“Uh…” He hesitates over which question to answer first. “Today, she’s at Colby’s Antiques, sir. Your new desk was collected this morning. I’ve had it placed in storage until you decide what you’d like to do with it. I didn’t think it prudent to have them ship it directly to the house.”

“Thank you. But now that the exchange has been made, go ahead and bring it here. I want it in my space.”

“Yes, sir.”

“And last night?”

“Last night, Ms. Hale left Biano’s with her friends. All three went to her apartment in the East Village.”

“And how was she behaving?” I set down my spray bottle and turn from my work, bringing my free hand up to run it through my slightly too-long hair. “Did she drop her scared act the moment I was gone?”

“Actually…” He audibly swallows. “No, sir. She seemed pretty shaken. Her guy friend, Roscoe, held her as the group walked the few blocks to her apartment. The pair seemed kind of… close.”

“Romantically?” I hate that my stomach tightens and churns in response. That my pulse quickens. “She and Roscoe are lovers?”

“I mean… maybe. I didn’t follow them into her apartment, but he didn’t let her go for the duration of the walk home. And when she wept, it was his chest she wept against.”

My heart comes to a painful stop. “She cried?”

“Little bit, yeah. She was holding on to her anger until you drove away, sir. Then she broke. Nosy folks were out taking pictures and shit, so her friends swept her up and led her home.”

“Fuck.” I fist my hair and glance up at the ceiling.

Is it possible she’s just a woman… just an innocent, bystanding, beautiful woman, who has unintentionally tripped my trigger and landed herself in trouble she never sought?

That option doesn’t seem likely to me. I have thirty-three years of experience of picking shady fuckers out of a crowd and making damn sure they stay away from my family. But then comes Tiia fucking Hale, getting in my way and setting off alarms that have never been wrong before.

“What has she got at her shop that I might wanna buy?” I ask gruffly.

Silence hangs for a beat before, “Sir?”

“I’m gonna go into Colby’s myself.

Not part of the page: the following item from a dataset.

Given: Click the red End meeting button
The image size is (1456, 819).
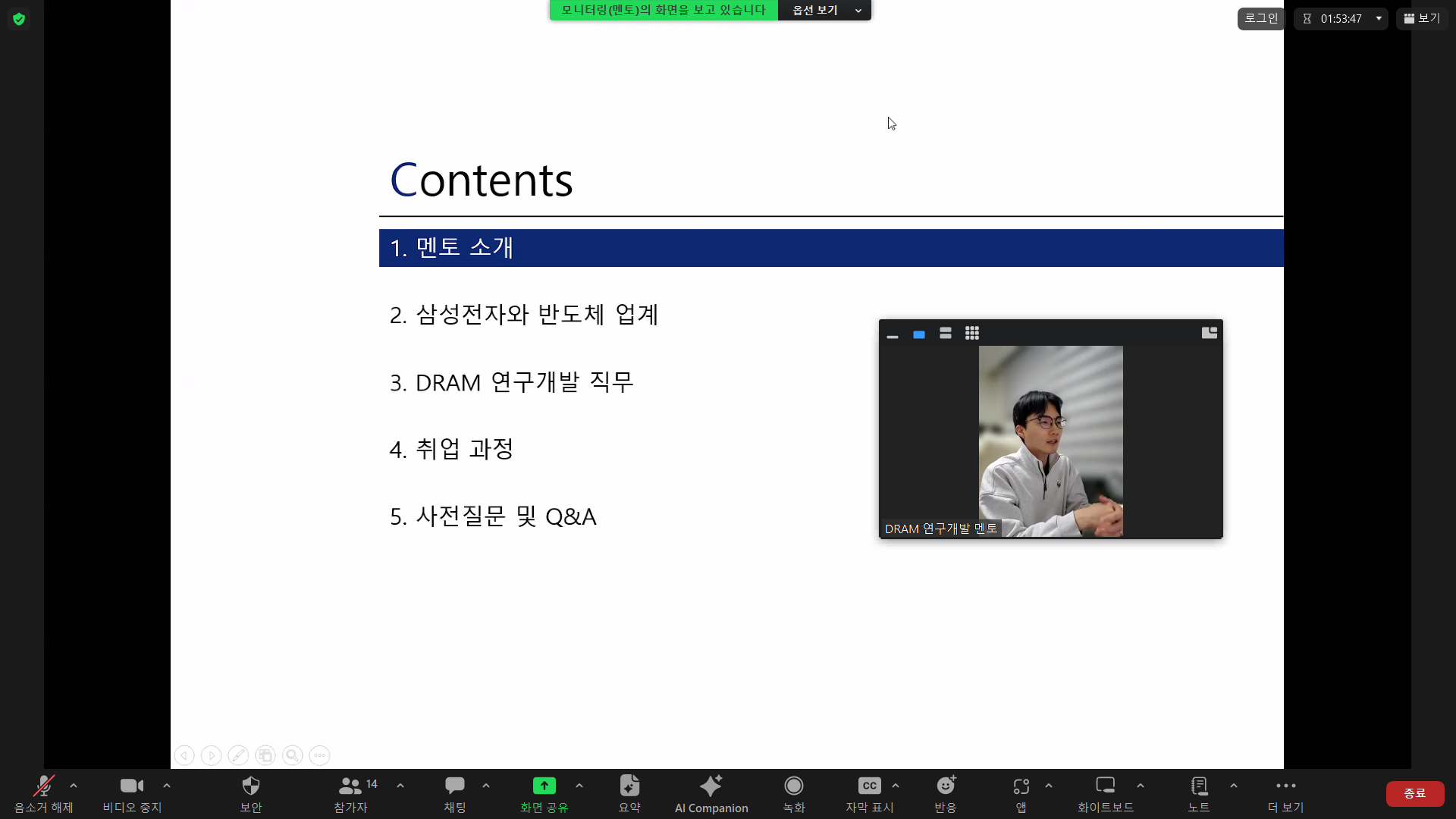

Get a little closer. But I don’t know what I want from their inventory, and I don’t wanna drop a hundred grand on a twenty-dollar pen. She seems spiteful enough to make such a sale.”

“Well… uh… there was a chest there, sir, that caught my attention.”

“Like a blanket chest?”

“Basically. It belonged to a Mongol warrior. Soon after invading Syria and returning home to his family, he gifted this chest to the woman he believed would be his forever wife. It was a gesture of love and peace after devastation.”

“Believed to be his forever wife? She betrayed him?”

How fitting.

He snickers. “No. She was his beloved, sir. But the following year, this warrior went off to conquer Aleppo Damascus. He left his bride pregnant and healthy, and the fetus, approximately seven months in gestation. But while he was gone, the woman died giving birth. Their son lived, however. In fact, some articles say the child slept in this chest.”

“Oh…” I lean back against a span of the steel counter that crosses all three thousand square feet of my haven—a haven settled deep in the yard I once considered hell. “Well, that’s depressing as fuck. Jesus.”

“Depressing or not, the story is powerful. The chest comes with the creator’s seal, and documentation all the way through its existence, beginning with the love letter this Mongol soldier wrote to his beloved. The child grew to become a soldier, too, and he gifted the chest to his wife. Many generations, stretching directly from the original warrior, have owned and reared babies in that thing. Now, Jakeline Colby has possession of it.”

“What price is she asking?”

Like Felix tends to, Harrison lights a cigarette on his end of the call and drags a lungful down his throat. “Only seventy thousand.”

“Only? That’s not small money.”

“Generally, I would agree. But in this context, I think the chest probably belongs in a museum. It seems Ms. Colby isn’t aware of the treasure she holds, because she could ask significantly more.” He exhales again. “And she could get it. Easily. I bought a desk yesterday with someone else’s money, boss. If I had fluid cash like some others I know, I’d buy the chest in a fuckin’ heartbeat. Ms. Colby is a shrewd businesswoman, and prickly when you get too near. But she underprices her wares. I’m not sure I have the goodness in my heart to tell her so, but I would advise a better man not to share such information with others until he’s already acquired the treasures he wants from her shop.”

“Greedy.” I lower my hand and set it on the edge of the counter. “Alright. Anything else I need to know about my chest?”